Arthur Brisbane, mencionado por Malanga (1987, p.74, grifos do autor), também potencializa a necessidade da credibilidade para o discurso publicitário ao apresentar os cinco fundamentos da boa publicidade:

1. É preciso fazer com que o público veja o anúncio.

2. É preciso fazer com que o público leia o anúncio.

3. É preciso fazer com que o público compreenda o anúncio.

4. É preciso fazer com que o público acredite no anúncio.

5. É preciso fazer com que o público deseje o anúncio.

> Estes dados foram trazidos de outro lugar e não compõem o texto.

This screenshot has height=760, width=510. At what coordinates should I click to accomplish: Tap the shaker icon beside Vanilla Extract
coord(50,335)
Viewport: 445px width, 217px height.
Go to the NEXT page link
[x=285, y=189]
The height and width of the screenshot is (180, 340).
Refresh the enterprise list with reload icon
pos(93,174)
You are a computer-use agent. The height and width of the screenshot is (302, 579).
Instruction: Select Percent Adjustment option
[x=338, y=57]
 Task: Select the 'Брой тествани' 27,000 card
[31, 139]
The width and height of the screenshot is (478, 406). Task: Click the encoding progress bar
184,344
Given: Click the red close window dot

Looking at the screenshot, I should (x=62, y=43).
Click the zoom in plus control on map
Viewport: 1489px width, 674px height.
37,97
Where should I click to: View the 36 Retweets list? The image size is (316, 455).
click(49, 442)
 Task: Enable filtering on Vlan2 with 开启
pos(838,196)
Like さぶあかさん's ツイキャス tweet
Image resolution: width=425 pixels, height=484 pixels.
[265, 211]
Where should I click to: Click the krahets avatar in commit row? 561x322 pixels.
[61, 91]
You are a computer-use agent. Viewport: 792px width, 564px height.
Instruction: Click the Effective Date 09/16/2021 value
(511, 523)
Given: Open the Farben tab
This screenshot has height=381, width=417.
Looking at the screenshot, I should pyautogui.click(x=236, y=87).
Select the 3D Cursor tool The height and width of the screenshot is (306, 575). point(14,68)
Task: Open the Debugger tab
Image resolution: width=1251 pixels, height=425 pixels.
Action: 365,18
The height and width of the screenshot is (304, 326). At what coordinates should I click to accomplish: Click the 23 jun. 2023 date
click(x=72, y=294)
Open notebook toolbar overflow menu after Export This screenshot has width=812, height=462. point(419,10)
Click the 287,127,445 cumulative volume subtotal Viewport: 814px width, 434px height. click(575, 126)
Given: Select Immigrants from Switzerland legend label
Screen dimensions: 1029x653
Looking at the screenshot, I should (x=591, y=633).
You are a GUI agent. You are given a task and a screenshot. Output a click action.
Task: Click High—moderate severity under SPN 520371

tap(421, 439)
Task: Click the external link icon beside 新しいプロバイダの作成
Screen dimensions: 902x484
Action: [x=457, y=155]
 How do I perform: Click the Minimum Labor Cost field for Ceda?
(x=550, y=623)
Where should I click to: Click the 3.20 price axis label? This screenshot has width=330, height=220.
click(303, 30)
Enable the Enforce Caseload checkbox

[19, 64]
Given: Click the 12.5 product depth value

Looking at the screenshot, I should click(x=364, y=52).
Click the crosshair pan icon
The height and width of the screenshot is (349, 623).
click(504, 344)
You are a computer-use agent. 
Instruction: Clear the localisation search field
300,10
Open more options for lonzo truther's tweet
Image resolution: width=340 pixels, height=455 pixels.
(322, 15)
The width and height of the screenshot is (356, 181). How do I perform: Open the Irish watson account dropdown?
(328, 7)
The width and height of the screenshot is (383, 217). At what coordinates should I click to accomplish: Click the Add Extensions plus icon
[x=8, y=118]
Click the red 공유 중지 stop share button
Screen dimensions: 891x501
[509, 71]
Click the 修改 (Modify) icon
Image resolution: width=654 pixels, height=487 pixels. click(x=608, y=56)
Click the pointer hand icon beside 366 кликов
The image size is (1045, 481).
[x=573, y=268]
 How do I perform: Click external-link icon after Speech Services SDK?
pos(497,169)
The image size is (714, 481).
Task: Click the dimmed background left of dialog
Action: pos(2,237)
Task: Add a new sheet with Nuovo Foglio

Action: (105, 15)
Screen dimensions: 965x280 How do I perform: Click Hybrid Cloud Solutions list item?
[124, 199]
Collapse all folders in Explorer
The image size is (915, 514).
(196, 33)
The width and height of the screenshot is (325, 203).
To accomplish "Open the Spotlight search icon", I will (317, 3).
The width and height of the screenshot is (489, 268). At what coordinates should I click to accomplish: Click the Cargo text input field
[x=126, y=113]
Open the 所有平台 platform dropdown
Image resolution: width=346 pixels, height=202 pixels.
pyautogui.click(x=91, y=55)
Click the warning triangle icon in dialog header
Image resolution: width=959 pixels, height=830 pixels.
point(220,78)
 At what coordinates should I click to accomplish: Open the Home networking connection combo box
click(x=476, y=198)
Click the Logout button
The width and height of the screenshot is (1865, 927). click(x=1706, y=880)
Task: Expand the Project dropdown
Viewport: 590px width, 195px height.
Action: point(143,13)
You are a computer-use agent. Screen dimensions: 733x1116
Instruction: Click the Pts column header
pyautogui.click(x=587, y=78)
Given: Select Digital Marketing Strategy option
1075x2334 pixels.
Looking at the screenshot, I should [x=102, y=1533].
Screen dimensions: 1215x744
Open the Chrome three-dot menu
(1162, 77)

Novamente, vemos o resultado pretendido pela campanha publicitária (promover a venda do produto) atrelado à instauração de um desejo que, por sua vez, passa pela confiança. Para fazer com que o leitor-alvo acredite no anúncio, Malanga (1987, p.74) aponta que os textos publicitários devem evitar “pomposos exageros e generalidades, com afirmações extravagantes e declarações superlativas que, se não forem totalmente falsas, estão longe de serem convincentes”. Desse modo, a medida certa da qualificação do produto é de extrema relevância para os propósitos publicitários: uma qualificação exagerada pode comprometer a credibilidade do anúncio; uma qualificação precária pode comprometer o desejo de o leitor-alvo adquirir o produto.